- Theatrical release poster
- Directed by: Sasi
- Written by: Sasi
- Produced by: Meera Vijay Antony
- Starring: Vijay Antony Swasika Ajay Dhishan Sakthiraj
- Cinematography: Darshan Kirlosh
- Edited by: Harish Yuvaraj
- Music by: Balaji Sriram
- Production company: Vijay Antony Film Corporation
- Distributed by: Sri Kumaran Films
- Release date: 19 June 2026;
- Running time: 150 minutes
- Country: India
- Language: Tamil

= Nooru Saami =

2026 film directed by Sasi

Nooru Saami is a 2026 Indian Tamil-language drama film written and directed by Sasi. The film stars Vijay Antony, Swasika, Ajay Dhishan, and Sakthiraj. It was released on 19 June 2026.

== Plot ==
The story follows Selvi, a young widow who loses her husband and is left to raise her two sons, Baskar and Vivek, in a conservative rural village. To provide them with a better future, she works tirelessly as an agricultural laborer and sacrifices her own happiness. Despite her hard work, she faces harassment and social stigma because she is a widow.

Years later, Selvi is encouraged to consider remarriage. However, her elder son Baskar strongly opposes the idea, believing it would dishonor his late father. The disagreement creates a deep rift in the family, and Baskar leaves home.

After several years, Baskar matures and realizes the emotional and personal sacrifices his mother has made. He comes to understand that she deserves companionship and happiness rather than a lifetime of loneliness. He changes his stance and supports her decision to remarry.

Selvi is eventually matched with Ezhumalai, a widower and farmer who has also endured loneliness after losing his wife. The film focuses on whether the family and society will accept their marriage and challenges traditional attitudes toward widow remarriage.

== Production ==

The film is based on a true story that Sasi encountered while watching a reality television show. Its title is derived from a song from Pichaikkaran (2016), also starring Vijay Antony and directed by Sasi.
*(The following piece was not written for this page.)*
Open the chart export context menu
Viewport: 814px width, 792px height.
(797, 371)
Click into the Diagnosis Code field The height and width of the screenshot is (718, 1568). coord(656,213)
While Antony's nephew Ajay Dhishan plays a major role, Antony volunteered to play Elumalai despite the character's limited screen time.

== Music ==
The soundtrack and background is scored by Balaji Sriram, in his debut.

== Reception ==
Abhinav Subramanian of The Times of India said, "there have been enough interchangeable village dramas this year to lose count, and this one sticks, largely because it stays entertaining and trusts you to feel its weight without being told to." Srinivasa Ramanujam of The Hindu said, "What starts with much promise slowly veers into melodramatic territory. The dialogues hit home hard, but a lot of them are too literal and almost take the audience for granted." Avinash Ramachandran of Cinema Express said, "The film constantly puts society under the scanner and shows how tough it is for a single woman in a world that conveniently sees her as a mother when required, and an 'available woman' during other times."